In Egypt, the situation with the citizens of Alexandria had grown steadily worse. The Queen realized that if they rebelled, she would never get her tomb finished. The general of her army, Ramses, made her an offer: if she married him and made him pharaoh, he would keep the population in check and ensure the completion of the tomb. He had one condition: Ramses must be her only lover, and all of her harem must die. Sakkara returned to the palace one night to find all the other girls dead. She fled into the night, in search of the old Celtic slave and his secret of immortality.

She found the old man as he was being attacked by guards. She killed them and he lived long enough to direct her across the desert to a cave set into a mountain peak. There she met Rath, an ancient Celtic vampire. She wanted to gain immortality for her revenge; he wanted a weapon to help him turn man from the civilized path to the wild ways that Rath advocated. Rath drank Sakkara's blood and fed her some of his own, turning her into a vampire. As Rath's blood mixed with her own, it combined with the strange blood of the Fallen Angels within her, transforming her into a creature with blood red skin, horns, glowing white eyes, and bat-like wings.

Sakkara returned to the Queen's temple on her wedding night and attacked the married couple and their guests. Amongst them were the samurai Jade and her father, and Kabala and her husband from Africa. Sakkara bit Jade and Kabala, turning them into vampires. She incited the citizens of Alexandria to rebellion, and they demolished the city. She then bit Ramses and Ostraca and entombed them in the Queen's burial sarcophagus. They were rescued five days later, but by then they had turned vampiric - starved of blood, they were wizened and insane, and would stay that way forever.

==== In Necropolis as Purgatori ====
Sakkara left the city and set about a new task: having learned that the blood of gods, and especially a god in torment, holds extreme power, she began work to attract the attention of Lucifer. He eventually came to her, entranced by her dark and savage nature, and took her to Hell. He intended to marry her, but she had other ideas: as soon as he joined her in his bedchamber, she bit him and drank from him. Infuriated, but impressed by her spirit, he cast her through the Nexus of All Things, exiling her to the city of Necropolis. Lucifer also gave her a new name: Purgatori.

Purgatori stayed in Necropolis for millennia, feasting on its occupants and acquiring a pet chimera. She was unable to pass through the Nexus, but one day she saw the soul of Marion, Lady Death's mother, passing on its way to Heaven. She intercepted it with the help of her chimera, and kept her in Necropolis for over 400 years, studying her and the Nexus to see if there was a way she could return to Hell. Her hand was forced by Lady Death: with the disappearance of Lucifer, the Fallen Angels were moving on Hell in a bid to rule it. They attacked Necropolis first and Purgatori was forced to flee. Risking all, she used Marion's soul to travel through the Nexus and ended up in Hell. This was the home of Lady Death now, and Purgatori knew all about her from studying Marion. She knew her blood would be rich in power, and she wanted both her blood and the soul of Lucifer, now trapped inside Lady Death.
######
According to the passage about Sakkara, for how long did she keep Marion's soul in Necropolis?
######
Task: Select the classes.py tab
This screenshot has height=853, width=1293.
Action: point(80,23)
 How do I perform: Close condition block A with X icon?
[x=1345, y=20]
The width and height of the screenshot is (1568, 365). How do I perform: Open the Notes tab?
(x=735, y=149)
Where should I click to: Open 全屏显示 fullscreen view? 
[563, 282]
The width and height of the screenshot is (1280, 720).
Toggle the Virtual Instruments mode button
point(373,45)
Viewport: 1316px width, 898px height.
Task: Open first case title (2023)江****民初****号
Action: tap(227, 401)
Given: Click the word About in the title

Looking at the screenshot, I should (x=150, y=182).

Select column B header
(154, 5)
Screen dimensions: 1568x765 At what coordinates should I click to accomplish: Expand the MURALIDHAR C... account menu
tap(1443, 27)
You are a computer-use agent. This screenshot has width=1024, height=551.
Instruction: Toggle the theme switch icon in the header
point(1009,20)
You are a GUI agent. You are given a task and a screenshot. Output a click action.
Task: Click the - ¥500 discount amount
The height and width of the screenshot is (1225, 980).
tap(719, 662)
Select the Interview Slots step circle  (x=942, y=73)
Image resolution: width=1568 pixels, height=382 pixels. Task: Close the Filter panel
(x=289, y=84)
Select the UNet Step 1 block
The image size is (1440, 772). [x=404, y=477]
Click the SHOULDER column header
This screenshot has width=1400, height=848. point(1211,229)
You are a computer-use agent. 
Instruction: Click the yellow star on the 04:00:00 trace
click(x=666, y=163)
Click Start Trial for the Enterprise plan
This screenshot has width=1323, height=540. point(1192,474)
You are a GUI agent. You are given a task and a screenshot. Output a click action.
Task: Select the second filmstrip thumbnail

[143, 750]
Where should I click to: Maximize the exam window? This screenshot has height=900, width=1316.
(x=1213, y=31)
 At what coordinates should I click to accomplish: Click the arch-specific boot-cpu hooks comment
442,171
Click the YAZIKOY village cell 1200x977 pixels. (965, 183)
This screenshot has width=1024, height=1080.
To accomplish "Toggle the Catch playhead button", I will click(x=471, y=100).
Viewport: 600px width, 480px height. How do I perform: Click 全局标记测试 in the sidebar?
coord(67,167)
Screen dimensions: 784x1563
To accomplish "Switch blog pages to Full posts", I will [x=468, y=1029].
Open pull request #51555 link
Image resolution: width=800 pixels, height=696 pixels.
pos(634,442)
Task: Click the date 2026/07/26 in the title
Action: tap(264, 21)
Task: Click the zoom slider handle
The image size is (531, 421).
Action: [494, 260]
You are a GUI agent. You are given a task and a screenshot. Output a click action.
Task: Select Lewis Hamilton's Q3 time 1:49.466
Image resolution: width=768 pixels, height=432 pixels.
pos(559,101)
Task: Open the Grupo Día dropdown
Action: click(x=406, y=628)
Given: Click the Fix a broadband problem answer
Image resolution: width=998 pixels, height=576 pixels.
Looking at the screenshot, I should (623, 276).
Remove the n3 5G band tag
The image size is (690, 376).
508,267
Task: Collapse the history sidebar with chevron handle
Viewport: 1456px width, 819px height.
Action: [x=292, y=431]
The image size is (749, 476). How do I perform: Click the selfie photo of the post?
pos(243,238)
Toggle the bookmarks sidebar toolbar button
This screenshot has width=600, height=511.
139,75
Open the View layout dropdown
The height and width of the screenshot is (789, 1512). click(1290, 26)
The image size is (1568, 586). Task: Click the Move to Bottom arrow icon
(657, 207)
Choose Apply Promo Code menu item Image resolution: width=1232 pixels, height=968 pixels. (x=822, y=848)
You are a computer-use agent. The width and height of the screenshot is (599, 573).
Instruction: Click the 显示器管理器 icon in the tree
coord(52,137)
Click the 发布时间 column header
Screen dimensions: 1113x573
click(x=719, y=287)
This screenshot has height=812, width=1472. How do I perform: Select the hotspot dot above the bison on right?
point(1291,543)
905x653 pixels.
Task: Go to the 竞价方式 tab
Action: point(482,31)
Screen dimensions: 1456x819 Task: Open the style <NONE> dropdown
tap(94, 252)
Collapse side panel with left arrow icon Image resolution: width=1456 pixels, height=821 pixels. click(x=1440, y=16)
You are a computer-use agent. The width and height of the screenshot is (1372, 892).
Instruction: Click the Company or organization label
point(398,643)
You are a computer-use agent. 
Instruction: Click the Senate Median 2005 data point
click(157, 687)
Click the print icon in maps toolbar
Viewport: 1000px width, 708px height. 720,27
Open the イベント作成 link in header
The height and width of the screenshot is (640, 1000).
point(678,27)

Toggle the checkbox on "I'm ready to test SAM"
######
- [EXERCISE OUTPUT] For over 400 years.